La fuerza de esta voluntad, por otra parte inaparente, desprovista de manifestación prosélita, se mide cuando se adueña de Europa a la salida de la II Guerra Mundial. En efecto, desde el momento en que el enderezamiento de la situación económica lo permite, la preferencia automovílistica se expresa aquí violentamente. Su epopeya comercial, la rápida progresión de las tasas de motorización, la vulgarización del bien automóvil como la de los bienes de equipo durables (televisión, aparatos electrodomésticos), la nueva orientación de los objetivos de producción en toda Europa pet-miten identificar la aparición en el Viejo Continente de ese carácter estructurante de la sociedad de consumo: los productores ya no trabajan solamente para la capa alta de la sociedad, ni siquiera para la intermedia, sino también para la capa baja y para ellos mismos.

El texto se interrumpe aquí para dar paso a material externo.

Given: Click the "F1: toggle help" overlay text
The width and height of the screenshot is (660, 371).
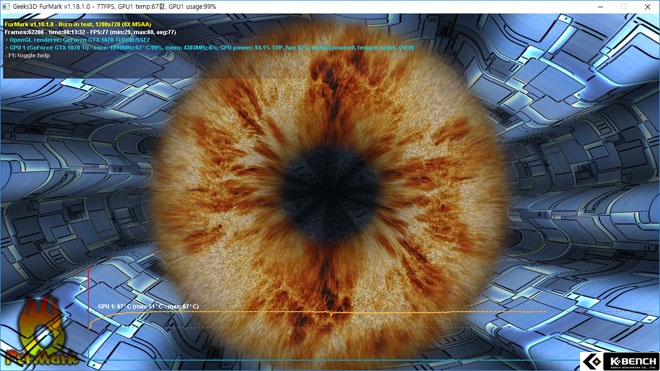Looking at the screenshot, I should 27,55.
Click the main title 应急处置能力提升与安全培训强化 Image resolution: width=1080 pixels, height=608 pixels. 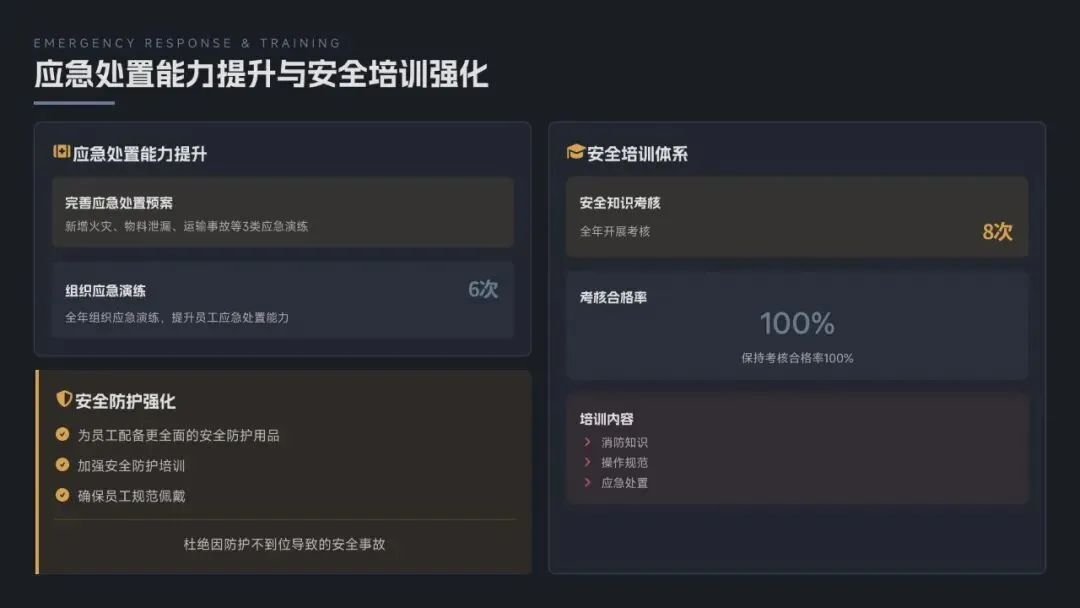[x=261, y=74]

A pesar de una progresión por 10 del parque automovilístico europeo entre 1950 y 1974 -frente a sólo 2,5 del parque estadounidense-, la motorización del Viejo Continente sigue estando todavía muy por detrás del equipamiento de Estados Unidos cuando sobreviene la primera crisis del petróleo (cuarto trimestre de 1973): el país europeo más motorizado, Suecia, navega a nivel de Estados Unidos en 1956 (un automóvil particular por cada 3,1 habitantes); la República Federal de Alemania y Francia alcanzan el nivel norteamericano de 1950 (un coche particular por cada cuatro habitantes); el Reino Unido e Italia se sitúan por debajo. El principal inconveniente de una periodización de la posguerra para un espacio de 30 años, que serían los gloriosos treinta (1945-1975), es el de sugerir una ruptura visible del bienestar y de los comportamientos económicos en esa fecha. El rápido aumento del paro a partir de la misma no impide, en efecto, una extraordinaria recuperación de la demanda automovilística después de 1975 -recuperación común a todo Occidente- y la continuación sostenida de la motorización europea en dirección a los estándares estadounidenses. Esta persistencia de la preferencia automovilística nos introduce en un debate sobre su racionalidad social.

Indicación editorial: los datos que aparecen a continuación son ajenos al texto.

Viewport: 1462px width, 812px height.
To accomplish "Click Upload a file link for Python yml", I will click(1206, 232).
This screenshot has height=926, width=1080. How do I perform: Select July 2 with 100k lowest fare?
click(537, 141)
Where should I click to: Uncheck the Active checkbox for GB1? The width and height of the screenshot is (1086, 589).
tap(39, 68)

En efecto, el horizonte automovilístico se carga de amenazas convergentes al comienzo de los años setenta, y se produce la tormenta de 1973: entre octubre y diciembre, los precios del petróleo bruto se multiplican por cuatro. Los precios se multiplicarán de nuevo por dos en 1979 -el segundo golpe del petróleo-; entre 1973 y 1980 habrán sido multiplicados por 15, poniendo simultáneamente de relieve la vulnerabilidad energética, política y estratégica del bien automovilístico y, a través del mismo, la vulnerabilidad de la sociedad occidental en su totalidad.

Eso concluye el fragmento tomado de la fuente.